In July 2011, during the 34th World Conference in Edinburgh, Scotland, a motion was passed to create an experimental two-year pilot project that could potentially lead to the creation of a 'Fifth' World Centre in the Africa Region.

The project was evaluated, with results and recommendations presented at the 35th World Conference in Hong Kong in 2014. The conference voted unanimously for the following:

The Fifth World Centre Pilot study has demonstrated the value of establishing a presence in Africa to host world centre international experiences in line with WAGGGS Vision 2020.

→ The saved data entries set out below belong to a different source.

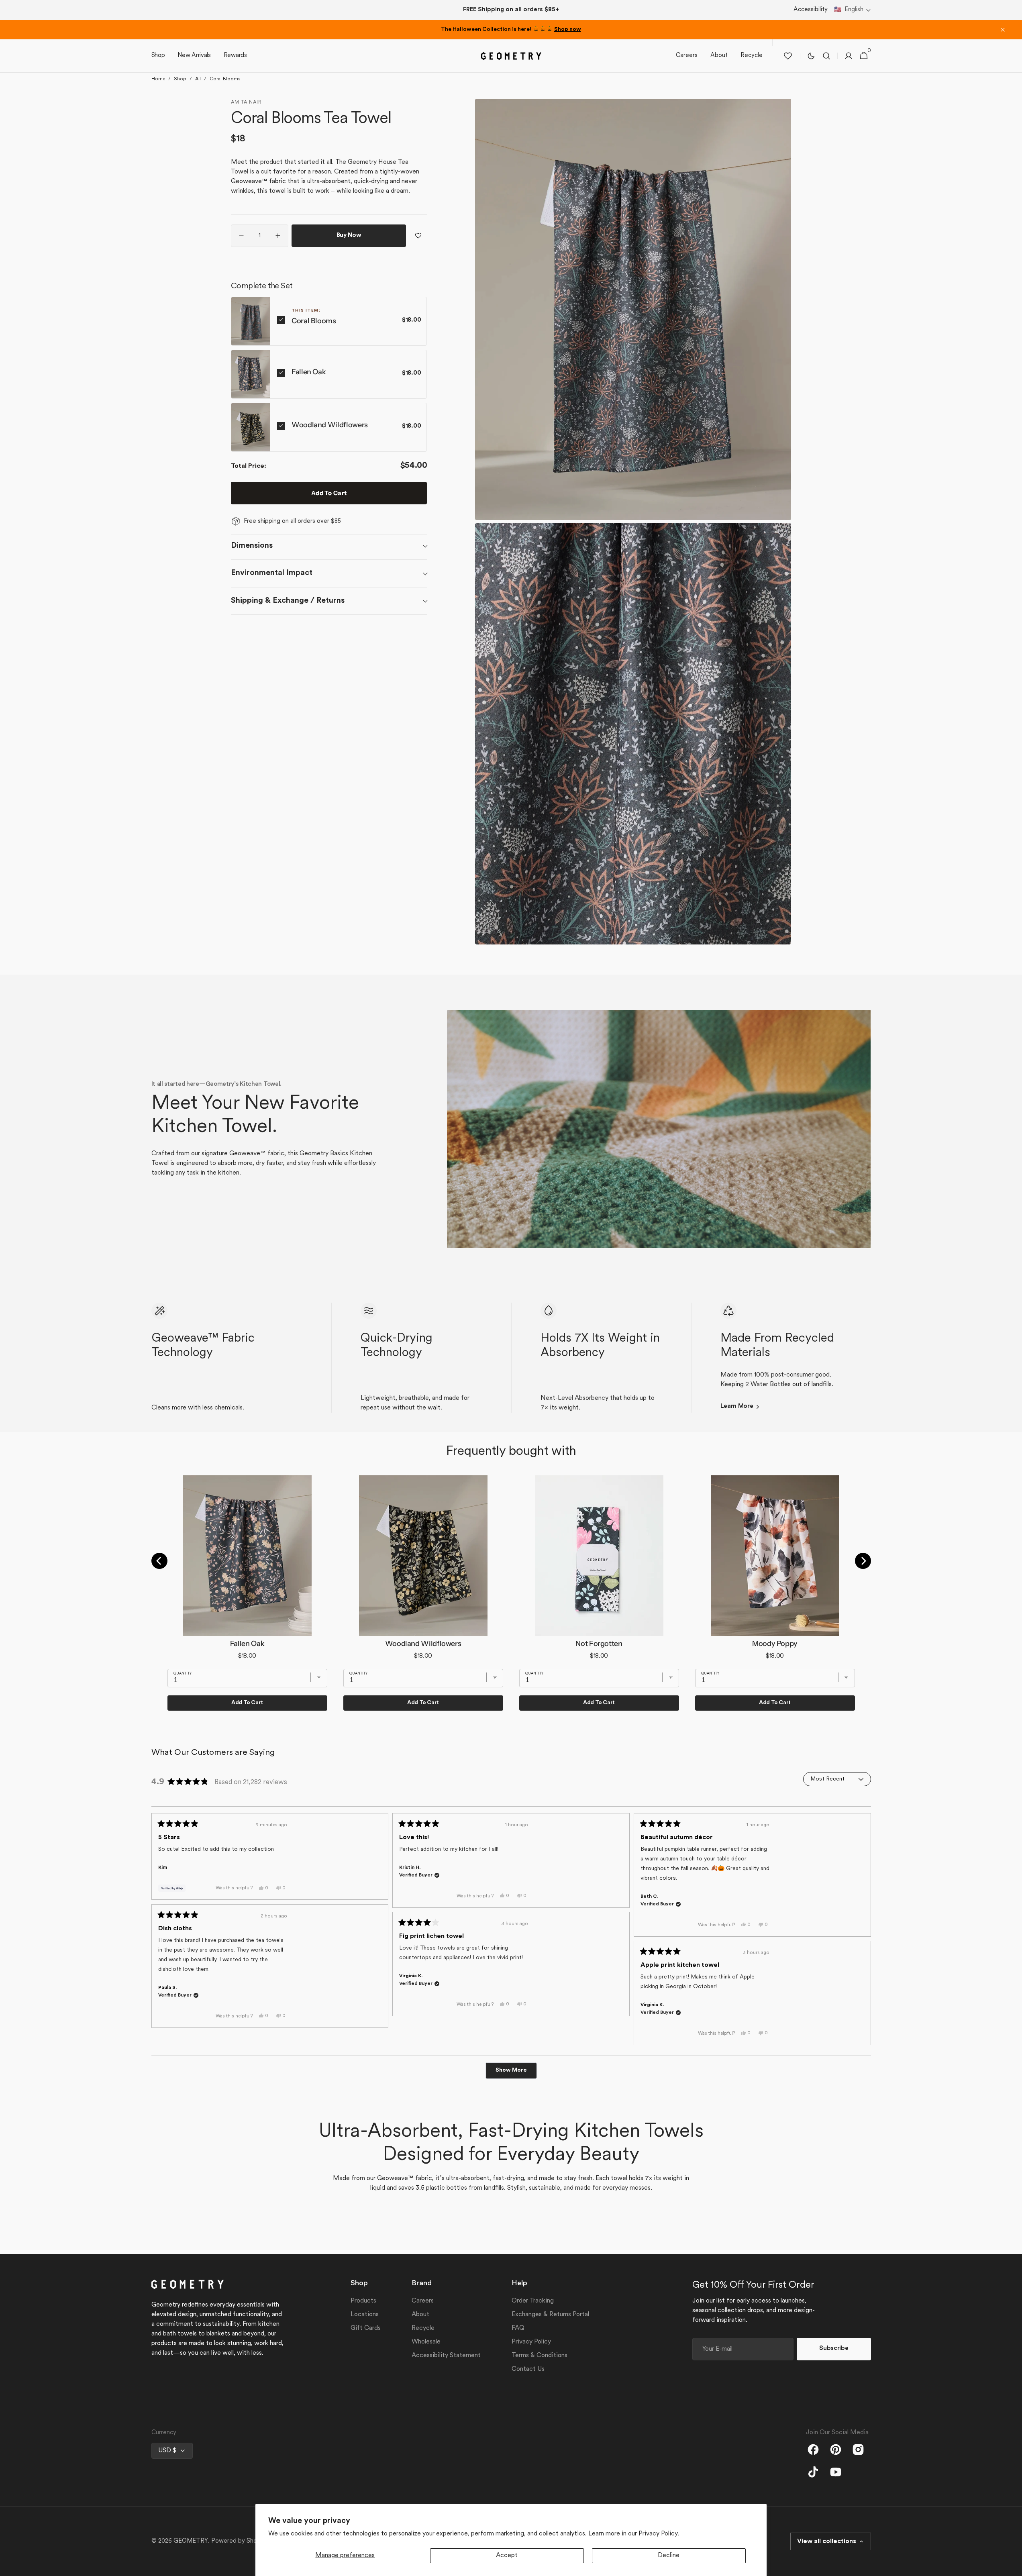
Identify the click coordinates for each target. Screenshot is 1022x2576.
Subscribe (833, 2349)
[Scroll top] (1012, 2566)
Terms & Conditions (539, 2355)
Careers (423, 2301)
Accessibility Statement (446, 2355)
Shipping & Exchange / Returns (288, 600)
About (420, 2314)
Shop (180, 79)
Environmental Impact (271, 573)
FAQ (518, 2328)
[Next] (863, 1561)
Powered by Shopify (239, 2541)
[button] (852, 10)
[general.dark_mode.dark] (811, 56)
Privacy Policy (531, 2342)
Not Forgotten (598, 1643)
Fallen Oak (309, 371)
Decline (668, 2555)
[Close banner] (1002, 29)
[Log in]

 In July 2011 a pilot project was started to assess creation of a fifth world centre.

== Past Events ==

=== 2012 ===

==== Ghana ====
From 21 to 27 July 2012 an event was held in Ghana focused on Fund Development and Leadership Development. The event was attended by 19 participants from seven African Member Organizations as well as South Sudan, who is currently working towards full membership.

==== South Africa ====
The event in South Africa ran from 7 to 14 October 2012, and focused on Fund Development and Leadership Development. There were 18 participants from African countries as well as 3 more from elsewhere.

=== 2013 ===

==== Rwanda ====
From 6 to 11 May 2013 a 'Stop the Violence campaign' training event took place in Kigali, the capital of Rwanda.

==== Kenya ====
From 21 October to 17 November 2013, 8 participants from Senegal, USA, Kenya, UK, Rwanda, Lebanon and Nigeria participated in the Community Action Experience. This took place in the Shanzu Transitional Centre in Mombasa, Kenya.

=== 2014 ===

==== Nigeria ====
In April 2014 a Women's Leadership Development Program (WLDP) event was attended by girls from various countries in the Africa Region. The event focused on developing entrepreneurial leaders for the Region.

=== 2015 ===

==== South Africa ====
In May 2015, 26 participants from 14 countries took part in ‘Prepared to Learn, Prepared to Lead’ at Khiyalami, the national training centre of Girl Guides South Africa.

==== Benin ====
From 9 to 13 August 2015, 29 participants from 14 French speaking countries came together for another 'Prepared to Learn, Prepared to Lead' event.

=== 2016 ===

==== Ghana ====
From 30 May to 5 June 2016, 65 participant from 55 countries came together in Ghana for the Juliette Low Seminar. The event was themed 'Transforming our World' and focused on transformation of self, community and the World.

=== 2017 ===

==== Madagascar ====
From 11–17 April 2017, Kusafiri World Centre hosted Arts4Change, Kusafiri in Madagascar, in partnership with the Skotisma Zazavavy Malagasy. 69 participants from 13 countries representing 4 WAGGGS Regions participated in the event. The 8 member Planning Team represented 3 WAGGGS Regions from 5 countries

=== 2018 ===

==== Uganda ====
From 5 to 11 December 2018, Kusafiri moved to Uganda to host a new experience; two programmes at the same time. Kusafiri hosted a leadership programme to prepare facilitators for the 2019 Juliette Low Seminar and a cultural programme to explore the heritage and diversity of Uganda. 147 participants attended from 42 countries and for the first time 5 Kusafiri Volunteers were part of delivering this experience.